• WHAT IS EXPECTED: Go through the data below. List every line that holds the word "status".

• RECORDS FOR THIS TASK:
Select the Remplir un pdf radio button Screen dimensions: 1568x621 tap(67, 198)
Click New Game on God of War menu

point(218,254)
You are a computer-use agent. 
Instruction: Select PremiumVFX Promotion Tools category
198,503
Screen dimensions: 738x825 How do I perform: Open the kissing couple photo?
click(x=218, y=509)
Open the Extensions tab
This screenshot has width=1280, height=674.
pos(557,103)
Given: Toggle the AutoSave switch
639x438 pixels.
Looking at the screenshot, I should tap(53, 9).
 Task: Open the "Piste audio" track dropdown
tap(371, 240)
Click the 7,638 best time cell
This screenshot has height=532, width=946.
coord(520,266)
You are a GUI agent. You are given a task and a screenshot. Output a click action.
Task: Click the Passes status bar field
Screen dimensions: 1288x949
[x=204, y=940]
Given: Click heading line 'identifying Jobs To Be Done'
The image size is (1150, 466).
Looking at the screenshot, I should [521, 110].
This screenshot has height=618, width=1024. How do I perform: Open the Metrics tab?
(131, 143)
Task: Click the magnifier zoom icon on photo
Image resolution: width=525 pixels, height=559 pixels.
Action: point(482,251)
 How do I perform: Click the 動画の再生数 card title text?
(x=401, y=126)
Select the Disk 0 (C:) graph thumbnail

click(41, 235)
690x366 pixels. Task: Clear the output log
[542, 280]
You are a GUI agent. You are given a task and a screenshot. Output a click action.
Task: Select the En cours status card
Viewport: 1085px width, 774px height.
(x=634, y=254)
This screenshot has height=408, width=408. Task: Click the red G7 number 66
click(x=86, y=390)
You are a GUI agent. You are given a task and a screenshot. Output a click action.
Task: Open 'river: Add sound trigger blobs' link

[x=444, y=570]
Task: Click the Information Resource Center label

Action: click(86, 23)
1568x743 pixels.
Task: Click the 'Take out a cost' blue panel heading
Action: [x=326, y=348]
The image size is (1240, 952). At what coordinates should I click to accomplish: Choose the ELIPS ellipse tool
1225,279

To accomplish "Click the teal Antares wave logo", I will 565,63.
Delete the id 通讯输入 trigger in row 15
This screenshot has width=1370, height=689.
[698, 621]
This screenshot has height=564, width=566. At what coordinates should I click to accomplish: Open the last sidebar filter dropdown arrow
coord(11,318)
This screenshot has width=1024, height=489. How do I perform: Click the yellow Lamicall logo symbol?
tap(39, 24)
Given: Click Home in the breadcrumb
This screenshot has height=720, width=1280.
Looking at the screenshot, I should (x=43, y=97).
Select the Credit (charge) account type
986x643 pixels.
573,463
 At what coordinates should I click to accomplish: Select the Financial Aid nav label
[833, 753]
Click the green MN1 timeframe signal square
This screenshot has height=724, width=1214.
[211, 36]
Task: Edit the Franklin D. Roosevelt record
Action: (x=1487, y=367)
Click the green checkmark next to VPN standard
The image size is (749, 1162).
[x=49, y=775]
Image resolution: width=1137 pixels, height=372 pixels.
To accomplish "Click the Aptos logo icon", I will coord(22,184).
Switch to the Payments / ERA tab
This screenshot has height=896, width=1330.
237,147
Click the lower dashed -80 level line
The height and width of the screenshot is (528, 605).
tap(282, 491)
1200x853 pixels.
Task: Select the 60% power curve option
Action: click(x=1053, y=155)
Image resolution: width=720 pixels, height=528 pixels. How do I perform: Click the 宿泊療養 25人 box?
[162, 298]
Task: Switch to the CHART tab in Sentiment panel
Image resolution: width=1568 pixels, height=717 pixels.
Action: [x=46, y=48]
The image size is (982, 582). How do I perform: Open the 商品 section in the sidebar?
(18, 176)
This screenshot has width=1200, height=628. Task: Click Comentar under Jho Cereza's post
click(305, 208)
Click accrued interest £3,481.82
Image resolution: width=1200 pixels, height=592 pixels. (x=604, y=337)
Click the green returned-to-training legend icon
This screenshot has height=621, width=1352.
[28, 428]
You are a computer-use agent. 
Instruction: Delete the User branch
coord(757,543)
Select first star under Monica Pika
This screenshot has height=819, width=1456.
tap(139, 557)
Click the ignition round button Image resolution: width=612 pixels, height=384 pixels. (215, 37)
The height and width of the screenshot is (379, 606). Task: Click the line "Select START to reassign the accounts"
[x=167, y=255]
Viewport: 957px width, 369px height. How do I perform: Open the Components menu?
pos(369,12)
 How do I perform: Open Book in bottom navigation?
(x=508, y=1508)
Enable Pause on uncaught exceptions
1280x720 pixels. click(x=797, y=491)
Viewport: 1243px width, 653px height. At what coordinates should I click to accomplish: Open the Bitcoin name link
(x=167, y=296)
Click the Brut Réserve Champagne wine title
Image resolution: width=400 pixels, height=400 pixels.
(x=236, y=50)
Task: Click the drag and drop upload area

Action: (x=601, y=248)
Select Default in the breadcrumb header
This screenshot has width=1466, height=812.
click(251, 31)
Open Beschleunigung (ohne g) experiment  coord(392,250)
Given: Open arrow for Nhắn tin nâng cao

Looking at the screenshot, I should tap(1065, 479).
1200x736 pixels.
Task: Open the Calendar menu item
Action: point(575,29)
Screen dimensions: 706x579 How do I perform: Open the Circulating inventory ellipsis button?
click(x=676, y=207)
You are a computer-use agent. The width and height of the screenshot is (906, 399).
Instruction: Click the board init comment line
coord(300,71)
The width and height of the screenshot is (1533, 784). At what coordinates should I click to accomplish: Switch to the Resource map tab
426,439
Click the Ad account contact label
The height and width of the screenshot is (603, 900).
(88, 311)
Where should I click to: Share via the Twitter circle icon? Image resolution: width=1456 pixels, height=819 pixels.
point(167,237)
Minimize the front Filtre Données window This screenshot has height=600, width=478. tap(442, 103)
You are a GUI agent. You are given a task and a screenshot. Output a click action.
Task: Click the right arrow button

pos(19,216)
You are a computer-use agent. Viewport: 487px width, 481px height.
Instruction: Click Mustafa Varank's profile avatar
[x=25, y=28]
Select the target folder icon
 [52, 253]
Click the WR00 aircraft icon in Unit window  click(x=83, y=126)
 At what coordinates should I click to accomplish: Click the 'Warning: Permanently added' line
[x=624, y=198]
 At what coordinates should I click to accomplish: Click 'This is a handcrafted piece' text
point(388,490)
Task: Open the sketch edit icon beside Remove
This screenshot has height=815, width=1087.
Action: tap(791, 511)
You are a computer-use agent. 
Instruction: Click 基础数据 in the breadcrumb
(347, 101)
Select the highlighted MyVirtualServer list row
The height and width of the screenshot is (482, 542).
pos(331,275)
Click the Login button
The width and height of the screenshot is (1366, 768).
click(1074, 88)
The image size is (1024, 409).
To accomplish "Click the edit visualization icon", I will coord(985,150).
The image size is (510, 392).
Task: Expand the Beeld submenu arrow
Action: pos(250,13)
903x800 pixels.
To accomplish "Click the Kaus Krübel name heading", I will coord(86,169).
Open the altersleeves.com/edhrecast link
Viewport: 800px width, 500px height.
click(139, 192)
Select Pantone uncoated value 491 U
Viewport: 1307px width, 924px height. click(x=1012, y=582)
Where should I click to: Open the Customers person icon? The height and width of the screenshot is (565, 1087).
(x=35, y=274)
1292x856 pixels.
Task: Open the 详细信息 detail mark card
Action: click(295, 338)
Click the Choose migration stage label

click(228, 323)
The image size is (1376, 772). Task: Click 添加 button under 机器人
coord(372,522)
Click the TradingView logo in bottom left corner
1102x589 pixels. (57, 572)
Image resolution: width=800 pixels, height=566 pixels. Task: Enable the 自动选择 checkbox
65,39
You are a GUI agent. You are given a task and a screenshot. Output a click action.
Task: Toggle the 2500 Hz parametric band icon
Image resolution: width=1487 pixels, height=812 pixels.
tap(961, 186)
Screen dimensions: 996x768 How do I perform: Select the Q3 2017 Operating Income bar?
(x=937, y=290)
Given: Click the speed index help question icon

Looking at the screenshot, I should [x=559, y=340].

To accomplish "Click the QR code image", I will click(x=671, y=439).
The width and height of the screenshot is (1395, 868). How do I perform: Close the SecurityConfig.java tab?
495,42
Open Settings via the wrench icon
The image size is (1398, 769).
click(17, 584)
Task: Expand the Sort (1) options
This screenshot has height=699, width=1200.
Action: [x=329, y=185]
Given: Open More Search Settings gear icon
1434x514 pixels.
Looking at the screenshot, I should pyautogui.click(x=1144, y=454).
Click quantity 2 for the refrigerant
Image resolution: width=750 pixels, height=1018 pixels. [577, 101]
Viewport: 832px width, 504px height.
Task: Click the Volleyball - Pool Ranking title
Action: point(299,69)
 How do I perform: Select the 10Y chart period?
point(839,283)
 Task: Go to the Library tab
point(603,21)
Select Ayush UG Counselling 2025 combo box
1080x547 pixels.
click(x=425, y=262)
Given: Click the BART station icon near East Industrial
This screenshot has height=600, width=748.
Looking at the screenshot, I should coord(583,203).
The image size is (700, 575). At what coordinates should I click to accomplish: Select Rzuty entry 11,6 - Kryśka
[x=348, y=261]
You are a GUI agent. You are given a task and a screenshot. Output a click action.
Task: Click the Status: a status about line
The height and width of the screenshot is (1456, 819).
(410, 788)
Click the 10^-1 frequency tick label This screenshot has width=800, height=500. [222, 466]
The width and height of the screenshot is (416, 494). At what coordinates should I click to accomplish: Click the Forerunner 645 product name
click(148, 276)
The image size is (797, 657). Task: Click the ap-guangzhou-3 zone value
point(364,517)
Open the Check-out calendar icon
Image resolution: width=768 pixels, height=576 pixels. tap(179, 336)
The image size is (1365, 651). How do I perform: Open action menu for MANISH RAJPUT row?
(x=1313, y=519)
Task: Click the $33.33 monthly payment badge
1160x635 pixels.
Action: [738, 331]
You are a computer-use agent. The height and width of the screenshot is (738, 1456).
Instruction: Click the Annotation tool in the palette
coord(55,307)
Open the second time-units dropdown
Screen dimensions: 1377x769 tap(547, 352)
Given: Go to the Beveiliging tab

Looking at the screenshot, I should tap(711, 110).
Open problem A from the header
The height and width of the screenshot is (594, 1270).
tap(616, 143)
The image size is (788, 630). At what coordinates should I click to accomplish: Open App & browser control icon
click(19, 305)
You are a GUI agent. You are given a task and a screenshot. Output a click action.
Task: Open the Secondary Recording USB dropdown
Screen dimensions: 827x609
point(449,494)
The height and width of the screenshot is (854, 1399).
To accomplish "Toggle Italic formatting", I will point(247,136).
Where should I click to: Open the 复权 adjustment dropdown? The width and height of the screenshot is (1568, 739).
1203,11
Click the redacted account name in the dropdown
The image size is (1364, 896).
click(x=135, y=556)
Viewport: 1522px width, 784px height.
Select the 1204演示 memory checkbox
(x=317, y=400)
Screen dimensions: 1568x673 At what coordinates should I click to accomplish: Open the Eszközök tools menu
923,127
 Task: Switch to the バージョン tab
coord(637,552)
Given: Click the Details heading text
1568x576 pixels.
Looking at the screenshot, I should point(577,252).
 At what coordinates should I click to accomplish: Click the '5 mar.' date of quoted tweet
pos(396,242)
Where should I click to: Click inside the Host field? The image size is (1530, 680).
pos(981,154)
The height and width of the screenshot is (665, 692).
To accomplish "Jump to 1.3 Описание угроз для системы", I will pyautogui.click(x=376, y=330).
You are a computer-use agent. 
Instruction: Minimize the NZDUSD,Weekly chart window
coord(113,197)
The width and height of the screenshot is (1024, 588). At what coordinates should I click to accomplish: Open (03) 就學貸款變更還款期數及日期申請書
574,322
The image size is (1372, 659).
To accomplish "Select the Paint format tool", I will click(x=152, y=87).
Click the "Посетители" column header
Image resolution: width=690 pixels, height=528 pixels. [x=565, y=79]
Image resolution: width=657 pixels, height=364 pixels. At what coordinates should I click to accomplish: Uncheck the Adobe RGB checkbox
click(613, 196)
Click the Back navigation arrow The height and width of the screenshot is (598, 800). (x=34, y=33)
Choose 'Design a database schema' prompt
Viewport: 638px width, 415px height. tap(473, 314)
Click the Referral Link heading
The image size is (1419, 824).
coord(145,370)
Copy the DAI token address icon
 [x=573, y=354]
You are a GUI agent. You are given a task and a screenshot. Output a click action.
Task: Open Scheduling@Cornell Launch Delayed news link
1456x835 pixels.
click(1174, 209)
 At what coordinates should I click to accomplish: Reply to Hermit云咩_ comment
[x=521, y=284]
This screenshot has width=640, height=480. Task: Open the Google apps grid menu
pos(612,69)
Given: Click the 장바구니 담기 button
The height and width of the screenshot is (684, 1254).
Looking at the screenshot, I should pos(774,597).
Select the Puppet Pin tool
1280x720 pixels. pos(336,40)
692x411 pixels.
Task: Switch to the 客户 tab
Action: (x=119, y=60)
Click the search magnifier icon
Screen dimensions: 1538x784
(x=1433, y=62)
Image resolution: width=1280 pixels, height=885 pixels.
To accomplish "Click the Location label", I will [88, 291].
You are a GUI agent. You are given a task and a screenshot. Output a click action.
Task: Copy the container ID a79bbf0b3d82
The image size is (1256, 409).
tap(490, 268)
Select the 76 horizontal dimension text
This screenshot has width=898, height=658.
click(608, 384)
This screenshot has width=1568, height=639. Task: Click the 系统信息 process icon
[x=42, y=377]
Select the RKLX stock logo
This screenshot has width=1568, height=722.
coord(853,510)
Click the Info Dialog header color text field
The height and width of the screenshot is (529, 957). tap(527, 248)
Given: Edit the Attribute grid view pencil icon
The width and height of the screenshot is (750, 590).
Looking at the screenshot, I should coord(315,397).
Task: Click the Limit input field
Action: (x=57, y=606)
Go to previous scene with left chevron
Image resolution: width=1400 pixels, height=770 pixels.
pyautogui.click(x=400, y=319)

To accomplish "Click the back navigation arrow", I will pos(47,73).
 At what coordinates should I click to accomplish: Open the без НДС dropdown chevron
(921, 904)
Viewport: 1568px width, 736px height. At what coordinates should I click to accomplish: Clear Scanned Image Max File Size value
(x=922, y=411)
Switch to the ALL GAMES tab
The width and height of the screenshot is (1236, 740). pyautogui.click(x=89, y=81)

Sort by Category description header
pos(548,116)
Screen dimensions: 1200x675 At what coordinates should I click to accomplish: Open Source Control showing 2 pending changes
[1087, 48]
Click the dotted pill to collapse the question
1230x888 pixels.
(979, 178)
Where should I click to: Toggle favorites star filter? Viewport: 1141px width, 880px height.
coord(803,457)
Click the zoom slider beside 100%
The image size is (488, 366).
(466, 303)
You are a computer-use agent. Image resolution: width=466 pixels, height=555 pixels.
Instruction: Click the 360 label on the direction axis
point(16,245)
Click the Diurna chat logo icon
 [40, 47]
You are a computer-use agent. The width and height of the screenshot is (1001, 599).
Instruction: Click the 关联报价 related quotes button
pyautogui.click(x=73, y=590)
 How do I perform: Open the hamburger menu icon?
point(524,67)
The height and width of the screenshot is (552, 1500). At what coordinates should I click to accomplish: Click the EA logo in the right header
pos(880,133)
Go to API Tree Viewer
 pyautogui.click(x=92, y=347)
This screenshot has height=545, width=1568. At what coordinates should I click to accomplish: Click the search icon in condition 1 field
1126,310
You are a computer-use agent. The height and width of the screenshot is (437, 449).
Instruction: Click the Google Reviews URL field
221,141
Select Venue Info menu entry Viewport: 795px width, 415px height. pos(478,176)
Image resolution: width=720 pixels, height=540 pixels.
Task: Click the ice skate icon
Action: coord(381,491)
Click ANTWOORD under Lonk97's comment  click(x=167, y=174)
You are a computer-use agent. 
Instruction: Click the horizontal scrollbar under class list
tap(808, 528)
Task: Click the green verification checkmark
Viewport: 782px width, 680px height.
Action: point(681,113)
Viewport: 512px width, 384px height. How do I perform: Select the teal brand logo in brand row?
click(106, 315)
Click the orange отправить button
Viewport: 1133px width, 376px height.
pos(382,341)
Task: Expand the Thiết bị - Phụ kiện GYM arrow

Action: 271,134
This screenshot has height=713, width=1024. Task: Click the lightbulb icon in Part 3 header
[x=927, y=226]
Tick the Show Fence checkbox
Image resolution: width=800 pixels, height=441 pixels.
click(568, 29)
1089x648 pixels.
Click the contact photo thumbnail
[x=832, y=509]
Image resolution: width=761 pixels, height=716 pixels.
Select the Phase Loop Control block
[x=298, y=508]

• RESULT BELOW:
Task: Click the Passes status bar field
Task: Select the En cours status card
Task: Click the Status: a status about line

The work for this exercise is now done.